I got the same issue here after training for 10M on Pong, so is there anything wrong with the benchmark hyperparameters or does the performance depend on pytorch version?

Here is my command

--algo dqn --env PongNoFrameskip-v4

and config log

========== PongNoFrameskip-v4 ==========
Seed: 3242554354
OrderedDict([('batch_size', 32),
             ('buffer_size', 10000),
             ('env_wrapper',
              ['stable_baselines3.common.atari_wrappers.AtariWrapper']),
             ('exploration_final_eps', 0.01),
             ('exploration_fraction', 0.1),
             ('frame_stack', 4),
             ('gradient_steps', 1),
             ('learning_rate', 0.0001),
             ('learning_starts', 100000),
             ('n_timesteps', 10000000.0),
             ('optimize_memory_usage', True),
             ('policy', 'CnnPolicy'),
             ('target_update_interval', 1000),
             ('train_freq', 4)])

I will try the command above today and report it.

araffin commented 3 years ago

I got the same issue here after training for 10M on Pong, so is there anything wrong with the benchmark hyperparameters or does the performance depend on pytorch version?

make sure to have latest SB3, RL Zoo, gym and PyTorch version.
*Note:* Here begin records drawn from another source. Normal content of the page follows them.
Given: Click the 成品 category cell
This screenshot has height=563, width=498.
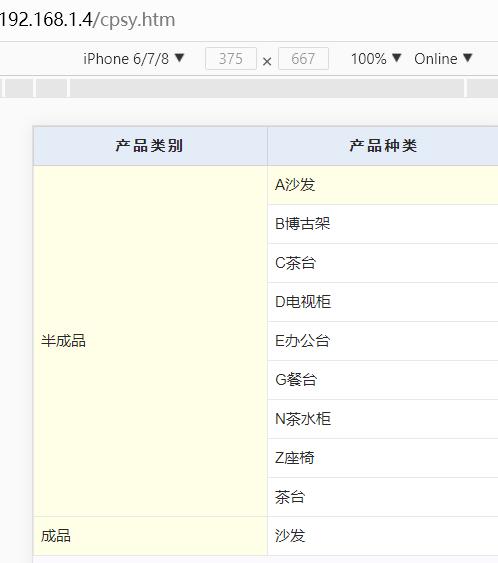Looking at the screenshot, I should (x=150, y=536).
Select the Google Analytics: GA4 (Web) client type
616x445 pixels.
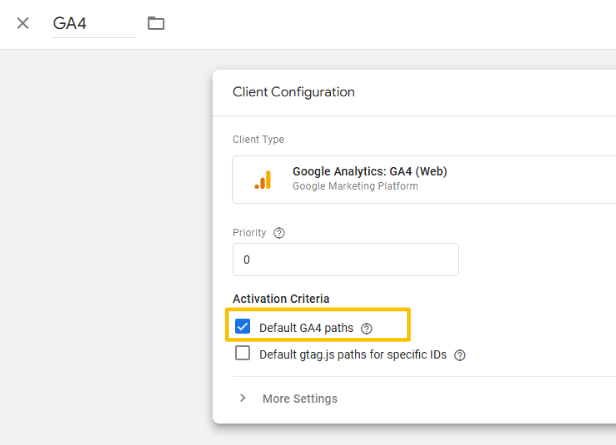tap(369, 171)
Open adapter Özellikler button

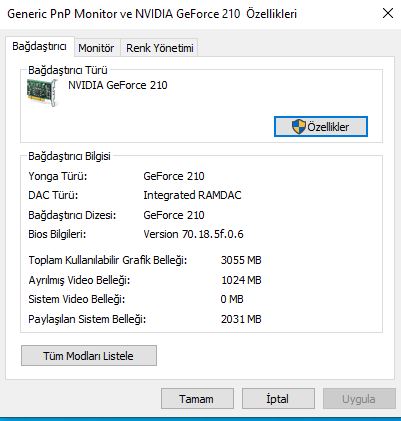tap(321, 127)
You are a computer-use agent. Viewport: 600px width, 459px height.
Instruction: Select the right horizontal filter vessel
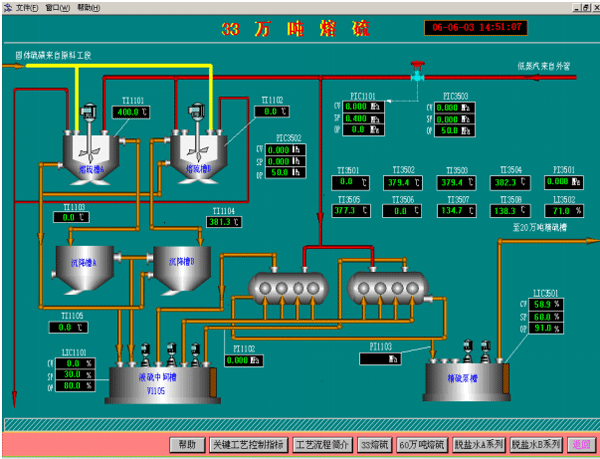coord(386,287)
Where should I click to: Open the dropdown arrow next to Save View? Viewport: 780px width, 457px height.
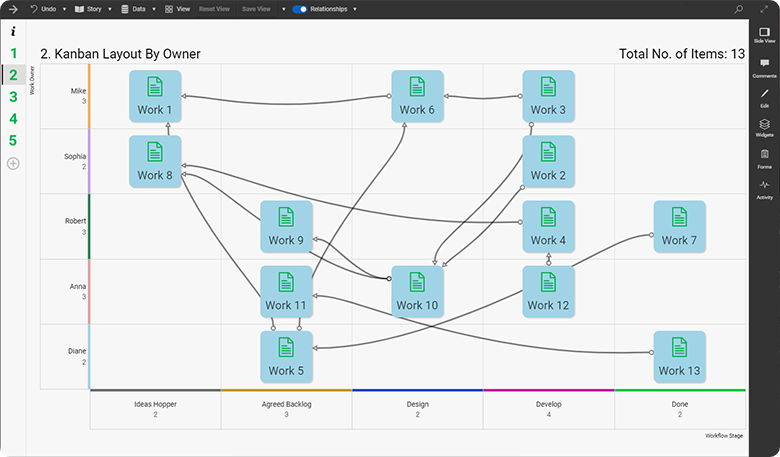(283, 8)
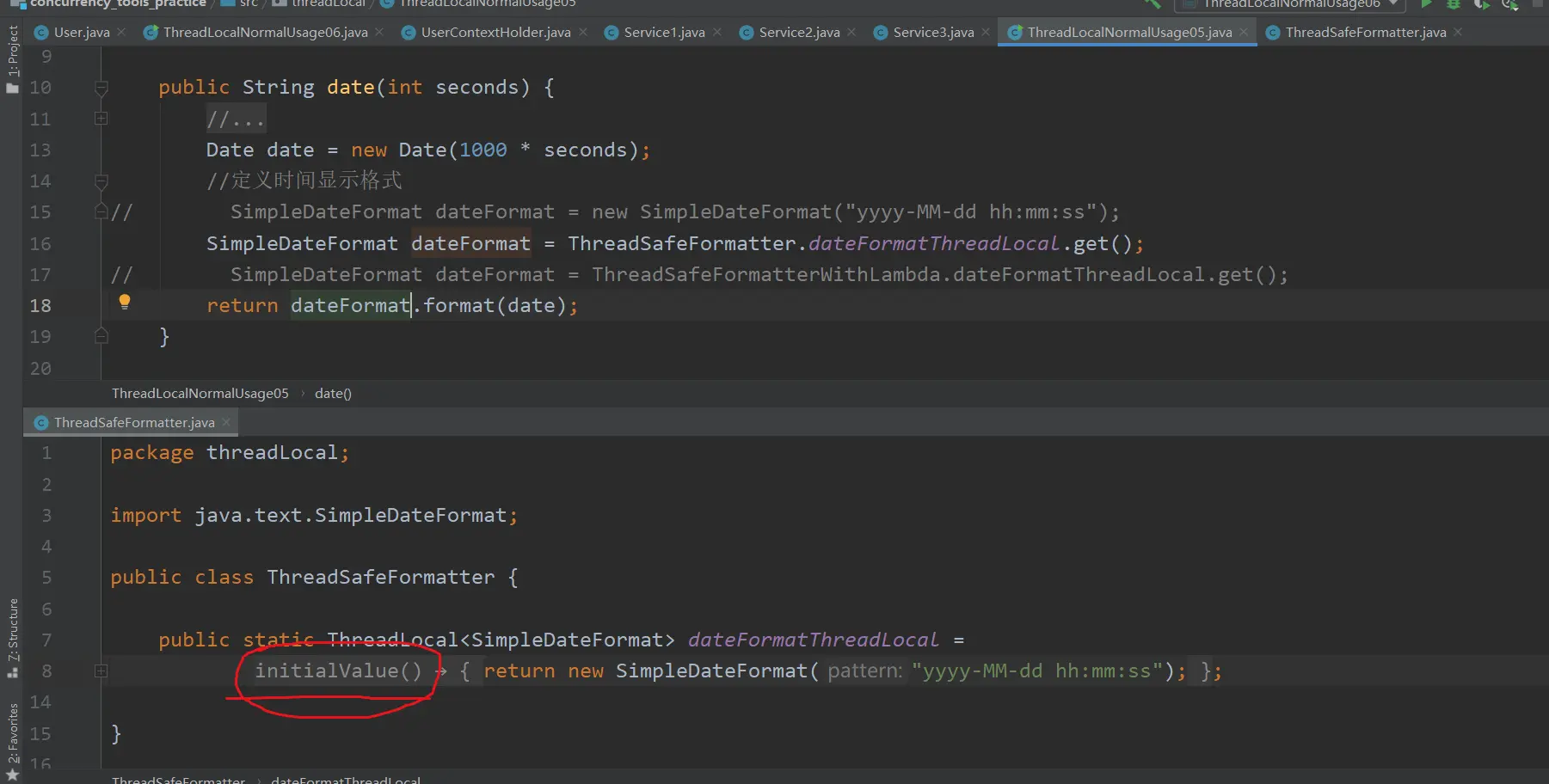Click the Debug bug icon

[x=1454, y=4]
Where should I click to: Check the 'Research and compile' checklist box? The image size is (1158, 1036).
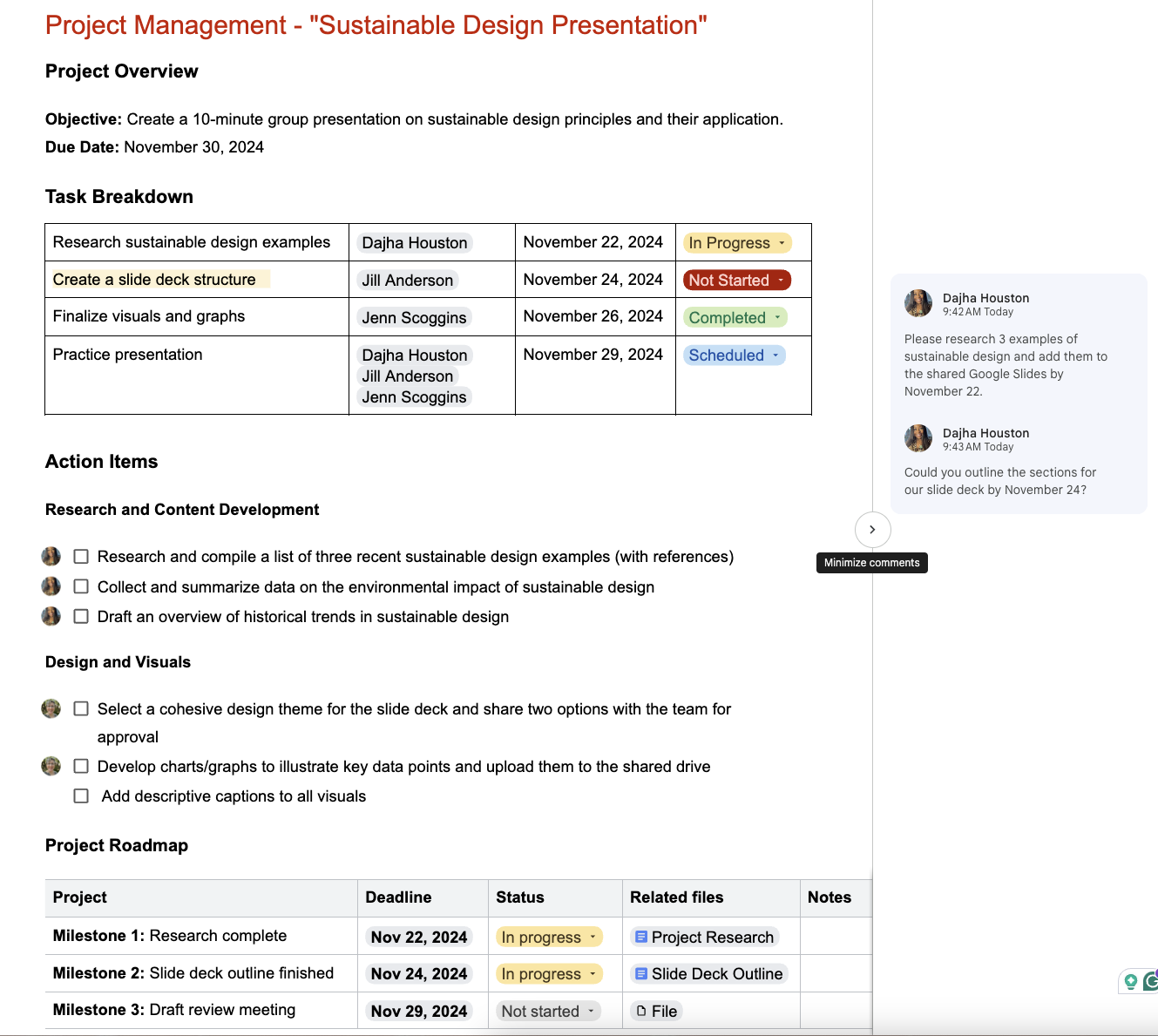[x=80, y=556]
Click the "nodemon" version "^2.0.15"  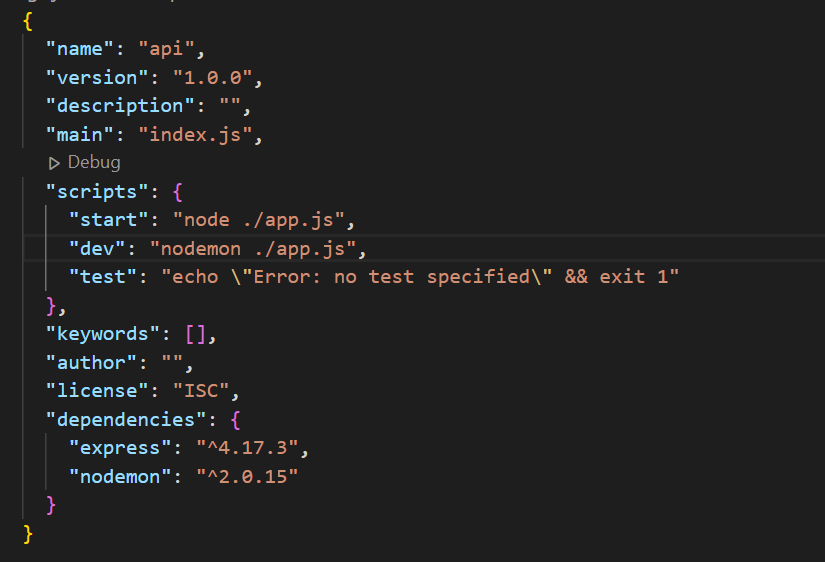[x=247, y=477]
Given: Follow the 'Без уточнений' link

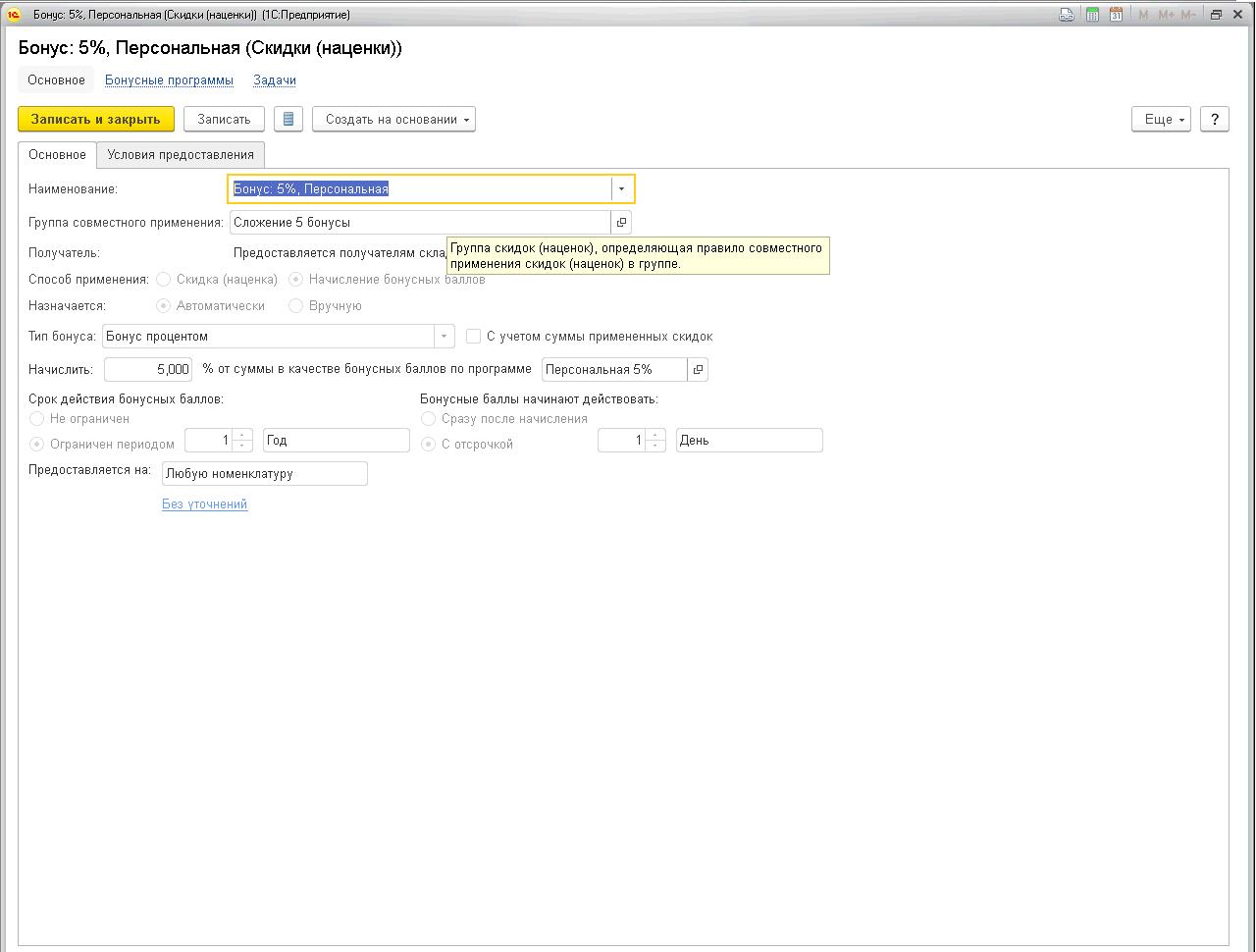Looking at the screenshot, I should (204, 503).
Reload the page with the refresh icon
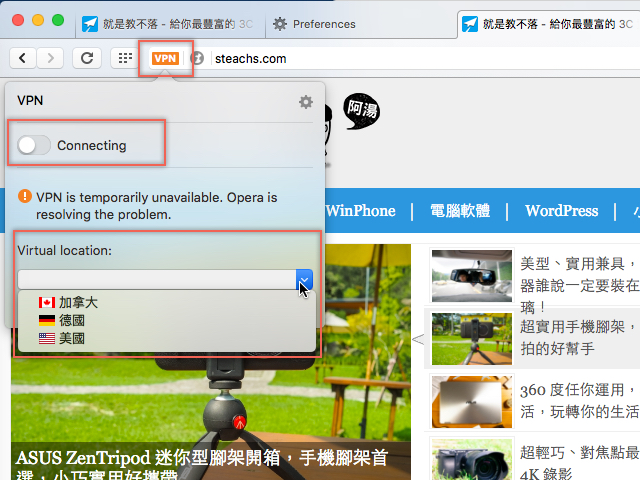This screenshot has width=640, height=480. [x=87, y=58]
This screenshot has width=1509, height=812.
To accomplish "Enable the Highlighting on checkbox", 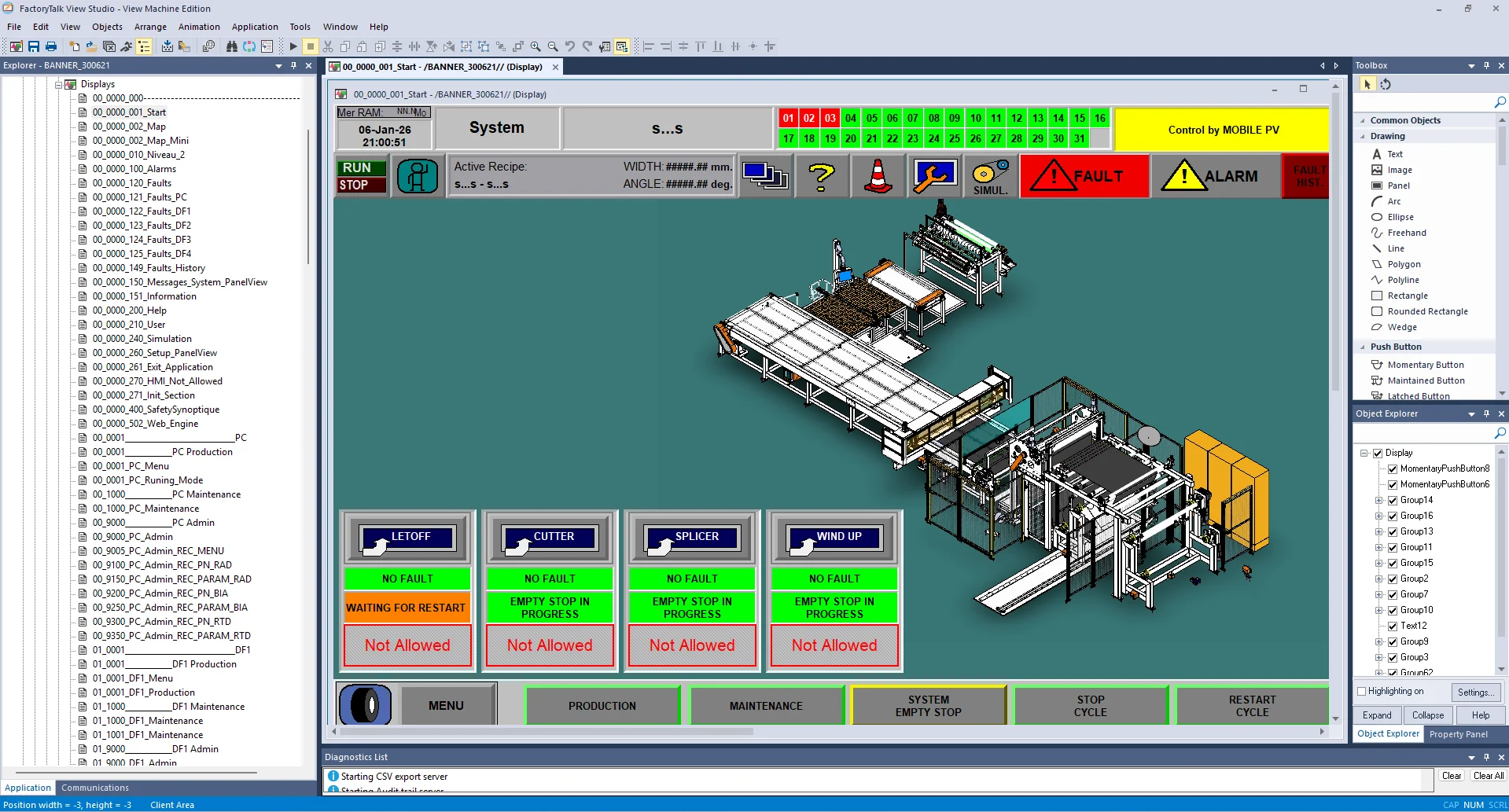I will click(1361, 691).
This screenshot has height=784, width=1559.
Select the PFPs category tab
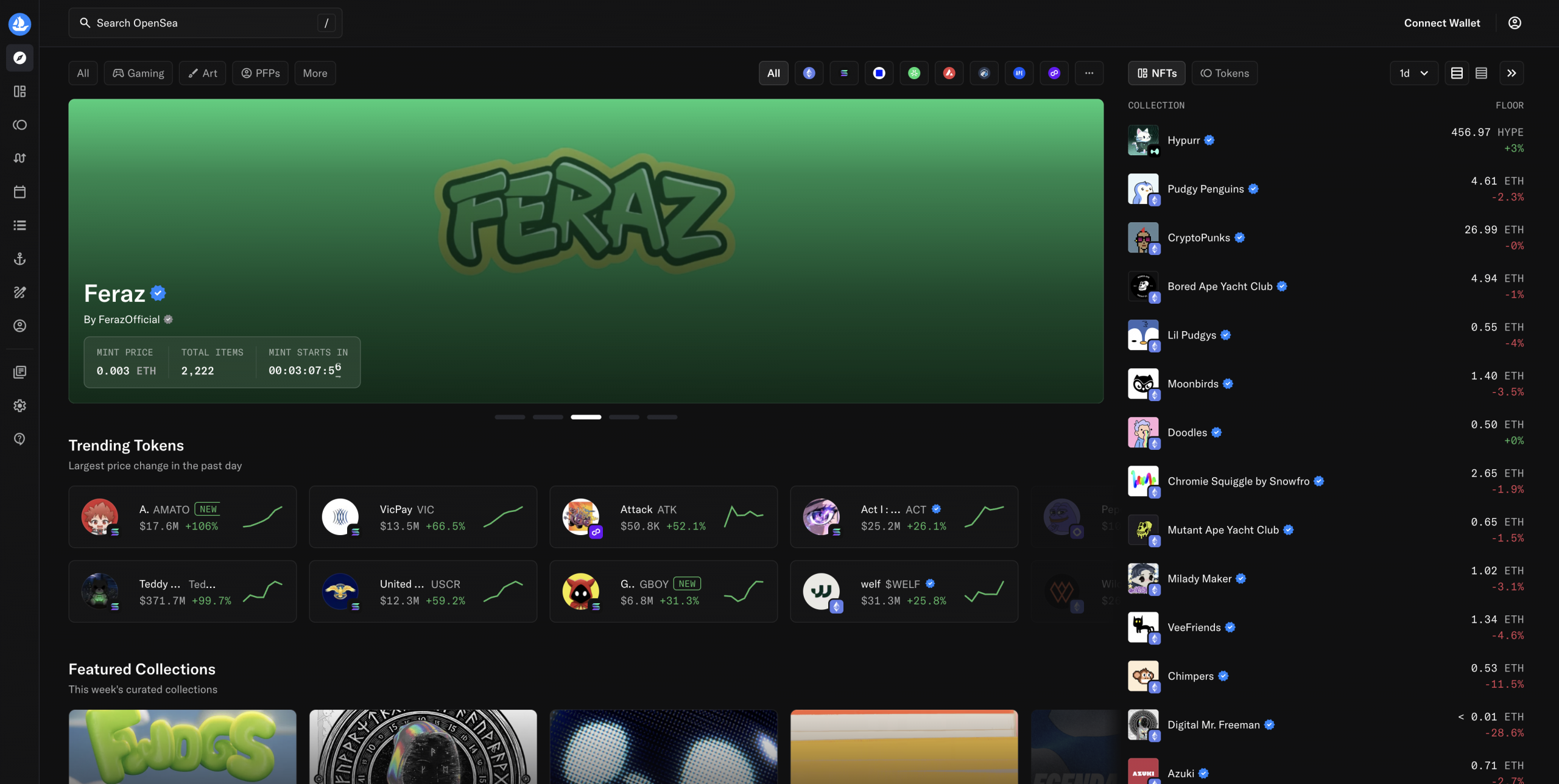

For the v1.0 release, I trained DQN on many environments and below is the learning curve for Pong (because of frameskip, the displayed number of timesteps must be divided by 4):

Training_Episodic_Reward_dqn_pong

You can find the pre-trained agent and associated hyperparameters in the rl-trained-agents folder. To plot the training curve:

python scripts/plot_train.py -a dqn -e Pong -f rl-trained-agents/
chongyi-zheng commented 3 years ago

I have rerun my experiments with different seeds and see a weird result. Currently, the code seems to be seed dependent: I get poor performance with this seed = 1738194436 and promising performance with seed = 3242554354. Would you mind have a run to confirm this?

araffin commented 3 years ago

I have rerun my experiments with different seeds and see a weird result.

See doc "tips and tricks" and "reproducibility":

One thing you can do is augment the replay buffer size to 1e5 or 1e6 (if it fits in your RAM) (I think I may have forgotten to set it back to higher value, even though it seems to work in most cases, cf benchmark).